Friday, 9 October 2009
THE NOBEL PEACE PRIZE
“Peace cannot be achieved through violence, it can only be attained through understanding.” - Ralph Waldo Emerson
The award of the Nobel Prize for Peace to US president Barack Obama has given rise to controversy throughout the world. The Nobel Committee as a justification for its choices, cited “his extraordinary efforts to strengthen international diplomacy and cooperation between peoples”. However, even his staunchest supporters know that none of these dreams have yet come true. A prize for a dream and for a politician’s visionary and nebulous promises may be seen by many as hasty and ill-advised.
On the one hand it is reassuring to see the Nobel Committee choosing to reward an idea, an intention, a pipe dream, if you like. On the other one wonders if this is a much more canny decision. Is this award a means of keeping a politician honest and a good way to ensure that he delivers on his promises? There has been an enormous responsibility placed on the US president now to make his dreams a reality. If he does not deliver, then the outcry will be worldwide and the clamour much louder than that of the controversy surrounding his award.

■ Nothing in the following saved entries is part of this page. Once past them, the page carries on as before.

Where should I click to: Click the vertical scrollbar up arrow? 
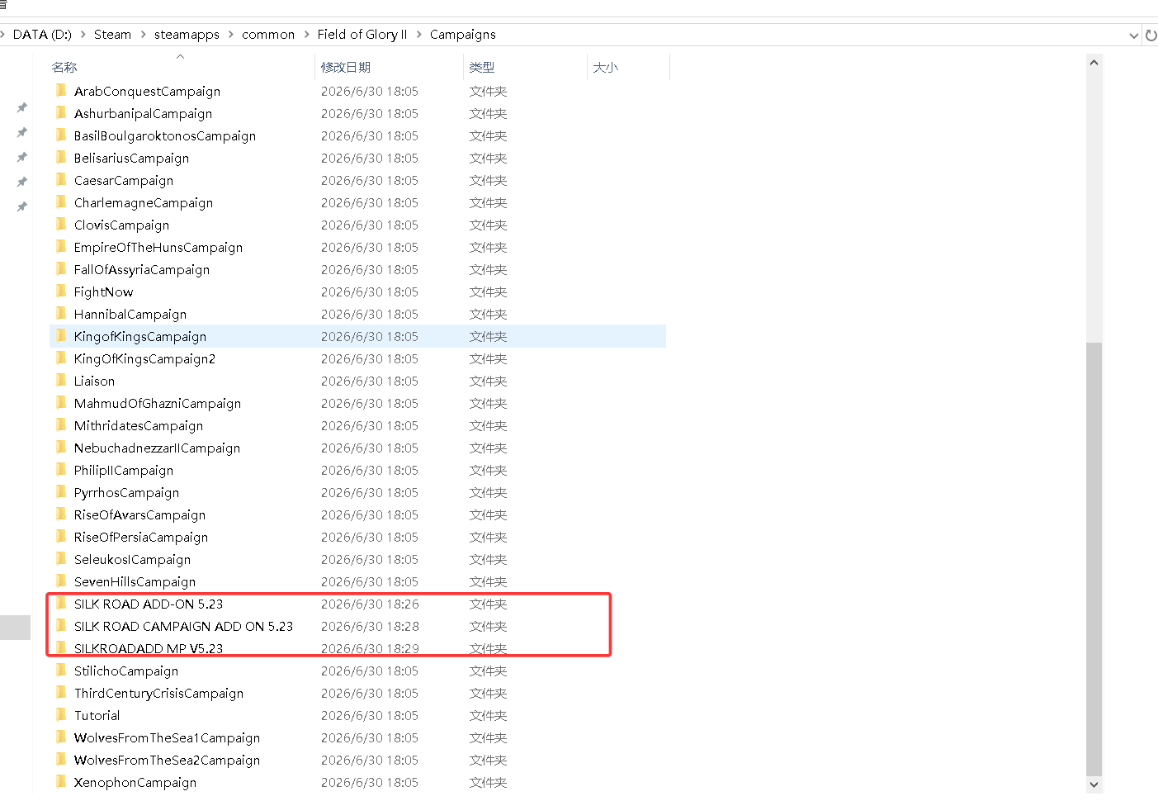click(x=1094, y=63)
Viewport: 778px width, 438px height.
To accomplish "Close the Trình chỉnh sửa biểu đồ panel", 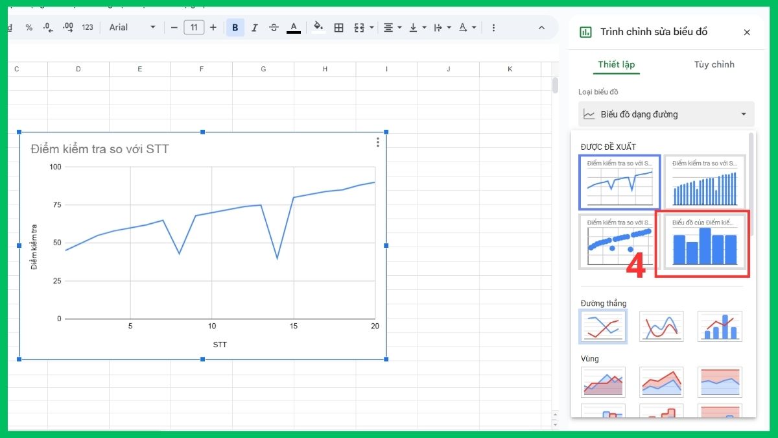I will (x=747, y=31).
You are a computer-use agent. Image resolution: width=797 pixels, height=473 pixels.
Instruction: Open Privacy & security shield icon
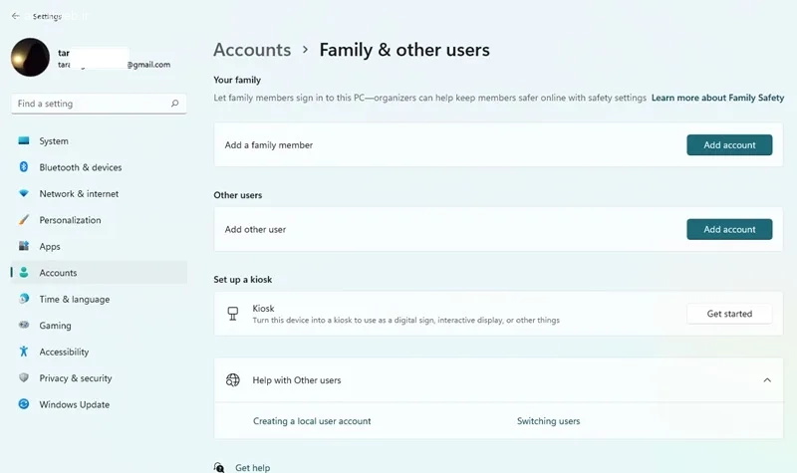coord(24,378)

Many opponents of the Nobel Committee’s choice are the usual war-mongering, pro-war fraternity who wish to see a US president reign by inciting fear and waging war as a means of preserving peace. They wish their president to be powerful and feared, rather than be seen as weak and pro-peace. They see the award of the prize to Obama as an affirmation of his socialist leanings and weakness in matters of international policy.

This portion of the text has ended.